▸ Text segment
Paly junior Yumi Temple has been involved with Friends for the Poor for six years now and is currently the student vice president of the organization.
“I joined because I was curious about philanthropy and how teens today can create substantial positive change,” Temple says. “I continued with the project because I felt like [the teens on the team] were getting a really rare opportunity to change the world we live in for the better.”
Temple finds that this organization uniquely allows teens to help for a greater good.
“It’s really hard to find organizations that recognize the strength and capability of teens, and give you so much power and freedom in the running of a project,” Temple says.
Temple felt she really benefited from the bimonthly meetings, but it was only when she reached Guatemala that her eyes opened to the severity of the situation, especially after volunteering at the local medical clinic.
“My first year, I had two girls that I was looking after,” Temple says. “I was super freaked out about helping at the clinic. I just kept thinking, these kids have diseases. I was worried about catching something or even making them sick. I didn’t know about taking care of kids with special needs. The girl was blind and had a tumor in one eye.”
However, the program leaders helped Temple remember what she had done to prepare for the trip and gave her the confidence to face her fears.
“I finally went in and realized they were the sweetest, cutest little kids,” Temple says. “One of the girls, Elsa, was left by her parents who thought she was a devil child because she kept having seizures. But by the time we had shown up she was fattened up and was a totally cute attention hog.”
Friends of the Poor doesn’t focus only on youth education, but also on total rehabilitation of the community. Even though only one kid from each Guatemalan family is allowed in the school at a time, the education has a snowball effect.
“We collected a lot of data from our first trip,” Temple says. “We saw the kids are teaching their families all of the things they are learning in schools, so it is not just affecting the kids in the school. The teachers and nuns are getting jobs and they are taking that money to help their families.”
Friends of the Poor records data from the trips to help them best to rehabilitate the school and clinic. For example, its research has shown a gender gap in the roles for rehabilitation.
“All the teachers are women,” Temple says. “Data has shown that a woman is going to put her salary to a better use than a man would. They spend it on their communities. They spend it on their families. They spend it supporting a group rather than just themselves so the money spreads around much faster.”

▸ Work instructions
Continue the article on Yumi Temple's volunteer work in Guatemala, picking up after its last sentence. The listing is not needed for what follows.

▸ Material supplied
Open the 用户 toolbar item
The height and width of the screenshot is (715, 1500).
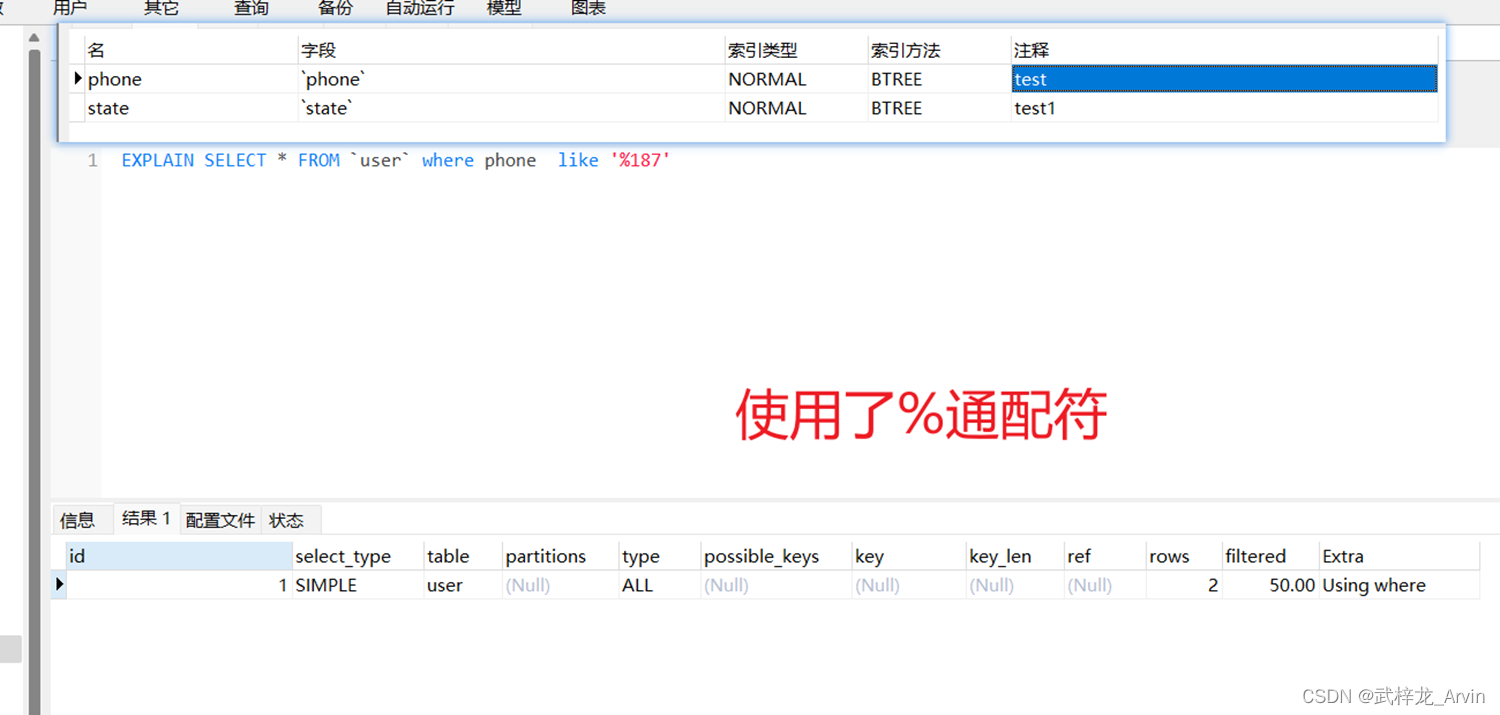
==
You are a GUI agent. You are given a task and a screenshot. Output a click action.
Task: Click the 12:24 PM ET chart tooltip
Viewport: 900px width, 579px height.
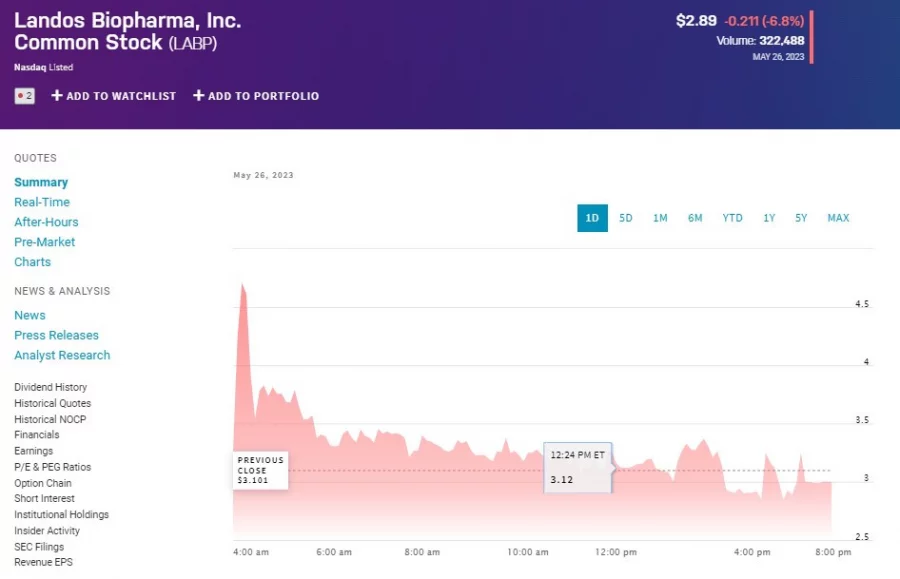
--
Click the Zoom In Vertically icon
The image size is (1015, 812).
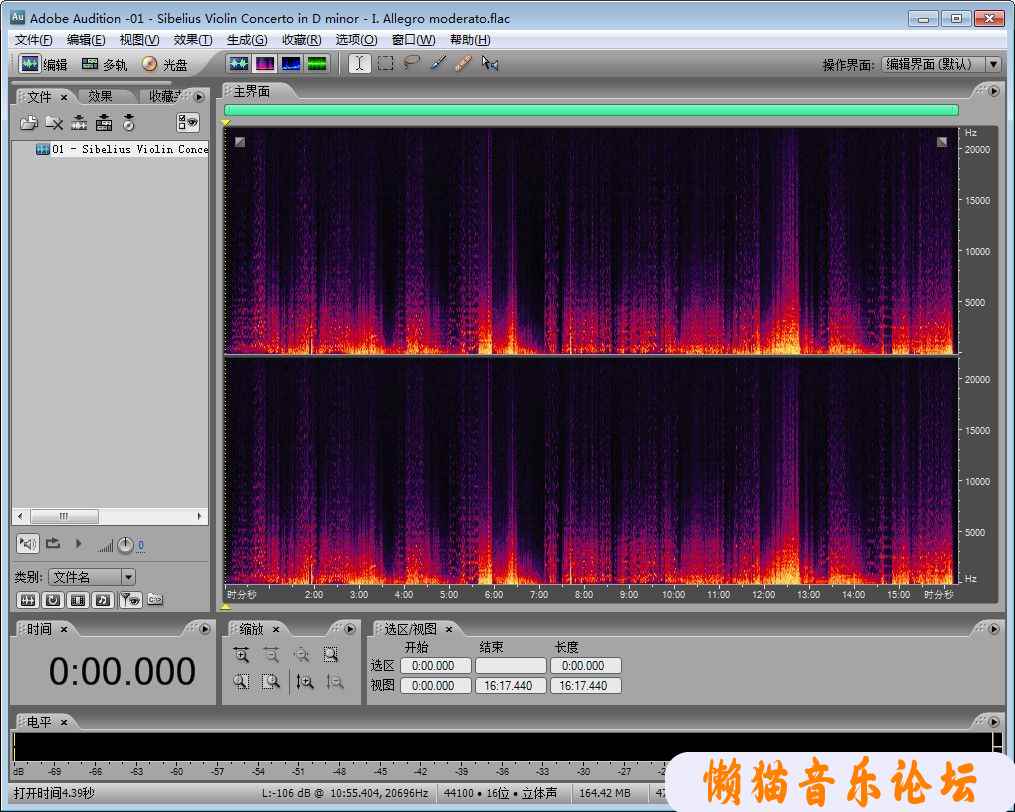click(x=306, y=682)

▸ Exercise response
This student-run approach gives students the ability to gain an appreciation of the work that goes into running a charity and discovering their individual potential.
“We also educate Bay Area teens in how to be global citizens and community leaders, not tomorrow, but today,” Temple says.
While many teens are looking for a way to fill up their college applications with extraordinary deeds of good merit, Friends of the Poor’s commitment time ensures teens’ good intentions and dedication to the cause. Temple and Colford are both disappointed that teens join charities for college applications.
“Community service is about opening up space in your life and your heart for someone else,” Temple says. “It’s about extending your sphere of empathy and consciousness to focus on someone that isn’t you, and helping to lift someone else up.”
Colford reiterates the Tamahú Project’s impact on her education.
“We are learning what it means to be philanthropists and how to go about making a difference in something we really want to see change,” Colford says. “Yes, being a part of the Tamahú organization means doing charity work, but it also means learning about giving back to the world in any way you see fit, ensuring that you are not just doing, you are also learning.”
The influence of the Friends of the Poor in Tamahú is showing that teenagers in the Palo Alto community that they have the potential to make a progressive change, Temple says.
“We are slowly breaking the cycle of poverty by allowing these kids to reach high levels of education and then higher levels of jobs so they can continue the process.”